> Problema assegnato 1:
Ricopia fedelmente tutte le righe dei record riportati più avanti, senza includere le immagini.

> Estratto del documento:

Questa crisi per la Nigeria non è affatto congiunturale. Le grandi compagnie già da qualche tempo stanno disinvestendo dal Delta del Niger, la regione petrolifera del paese. Per ragioni di sicurezza ma anche perché negli equilibri geo-strategici che vanno profilandosi il petrolio utile sarà sempre di più quello sulla costa opposta africana, cioè sulla dorsale del Pacifico, vista la vicinanza con le economie emergenti dell’Asia.

E poi ormai di petrolio se ne trova dappertutto tanto che per molti analisti il trend del futuro sarà appunto quello di un prezzo al barile costantemente sotto i 70 dollari.

Per la Nigeria è realmente una crisi gravissima e strutturale dato che oltre l’ottanta per cento del suo PIL è costituito dalle esportazioni petrolifere e dall’indotto di questo settore.
Per ora l’unica misura che si profila all’orizzone è un provvedimento di emergenza, contingente: la svalutazione della moneta nazionale che è già stata deprezzata dell’8 per cento rispetto al dollaro la settimana scorsa.

Certo. Ci si avvicina alle elezioni di febbraio e nessuno si può permettere di mostrare una economia e un paese in grave crisi. Ma le cose stanno diversamente.

Anche sul fronte terrorismo la Nigeria non è messa bene. Boko Haram continua a espandere il proprio “califfato” nelle regioni del nord al confine con Niger, Ciad e Camerun e continua a sferrare attacchi clamorosi e sanguinosi come quello alla Moschea di Kano con oltre 120 morti. Da qui a febbraio la situazione può solo peggiorare.

> Record di ingresso:
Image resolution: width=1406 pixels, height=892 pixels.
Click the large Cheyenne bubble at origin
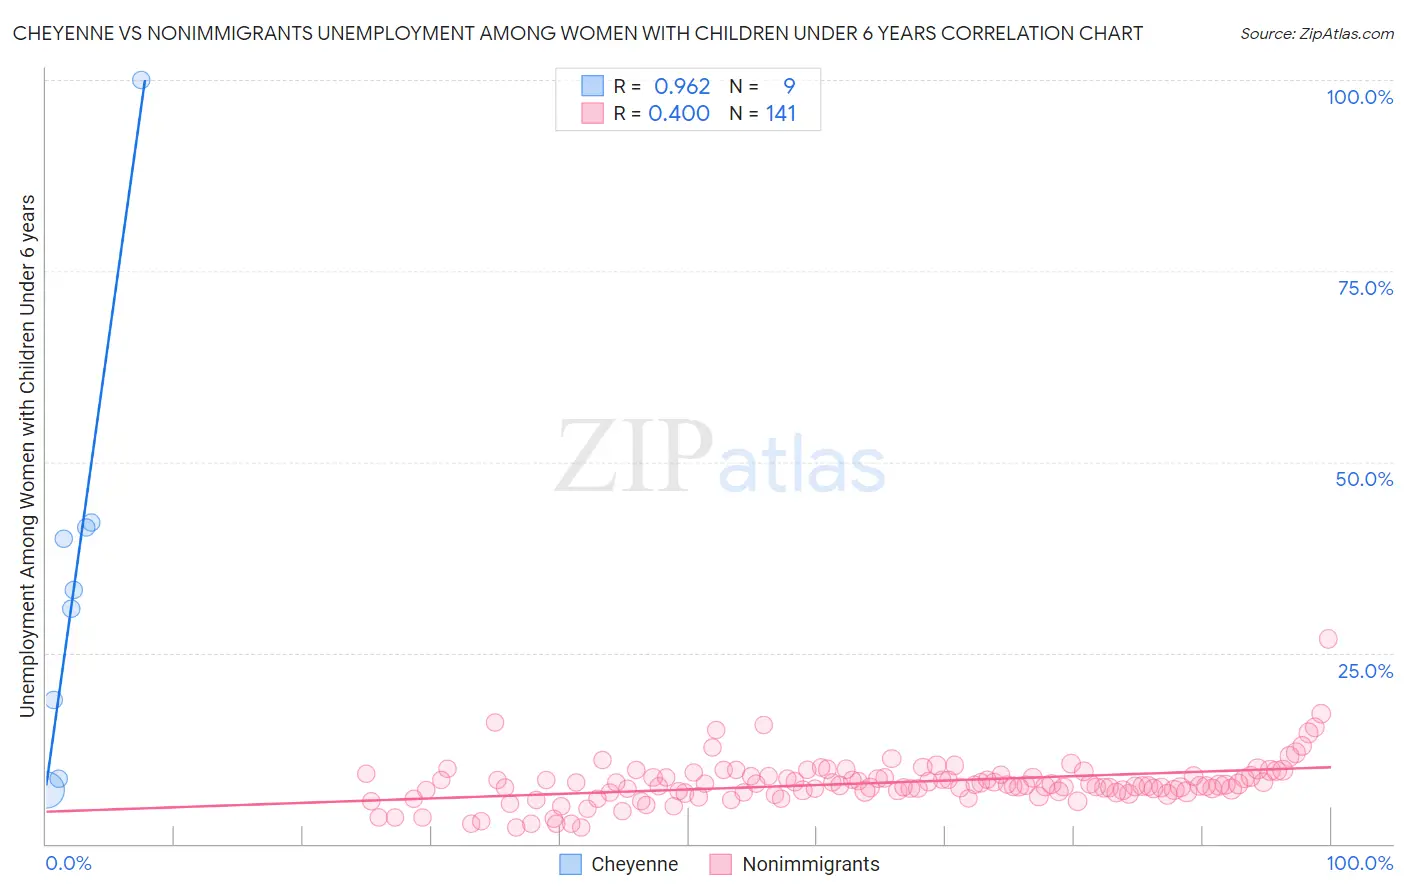pos(45,790)
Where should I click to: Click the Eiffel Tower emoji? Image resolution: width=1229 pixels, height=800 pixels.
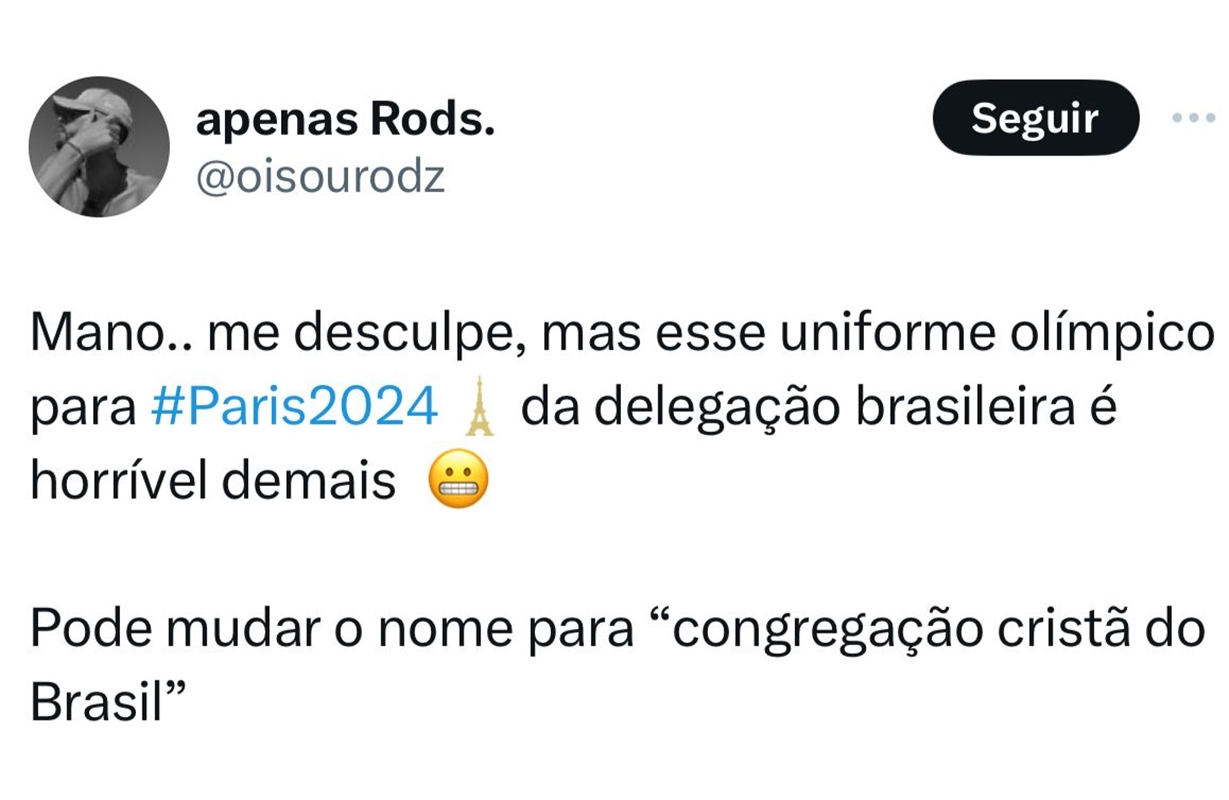(x=480, y=408)
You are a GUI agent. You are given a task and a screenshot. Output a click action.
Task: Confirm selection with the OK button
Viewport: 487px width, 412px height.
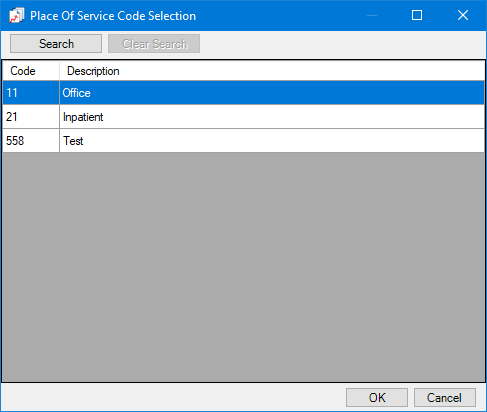pyautogui.click(x=377, y=397)
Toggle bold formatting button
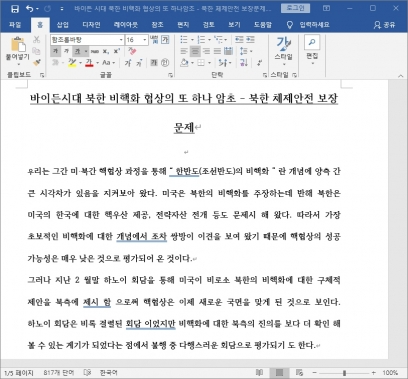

> Problema assegnato 2:
Riporta parola per parola, dal brano sulla crisi della Nigeria, il tratto che va da "E poi ormai" fino a "cose stanno diversamente.".

> Risposta corretta 1:
Image resolution: width=1406 pixels, height=892 pixels.
Click the large Cheyenne bubble at origin
pos(45,790)
Where should I click to: Click the Eiffel Tower emoji? Image resolution: width=1229 pixels, height=800 pixels.
(x=480, y=408)
You are a GUI agent. You are given a task and a screenshot. Output a click action.
Task: Confirm selection with the OK button
Viewport: 487px width, 412px height.
pyautogui.click(x=377, y=397)
Toggle bold formatting button

> Risposta corretta 2:
E poi ormai di petrolio se ne trova dappertutto tanto che per molti analisti il trend del futuro sarà appunto quello di un prezzo al barile costantemente sotto i 70 dollari.

Per la Nigeria è realmente una crisi gravissima e strutturale dato che oltre l’ottanta per cento del suo PIL è costituito dalle esportazioni petrolifere e dall’indotto di questo settore.
Per ora l’unica misura che si profila all’orizzone è un provvedimento di emergenza, contingente: la svalutazione della moneta nazionale che è già stata deprezzata dell’8 per cento rispetto al dollaro la settimana scorsa.

Certo. Ci si avvicina alle elezioni di febbraio e nessuno si può permettere di mostrare una economia e un paese in grave crisi. Ma le cose stanno diversamente.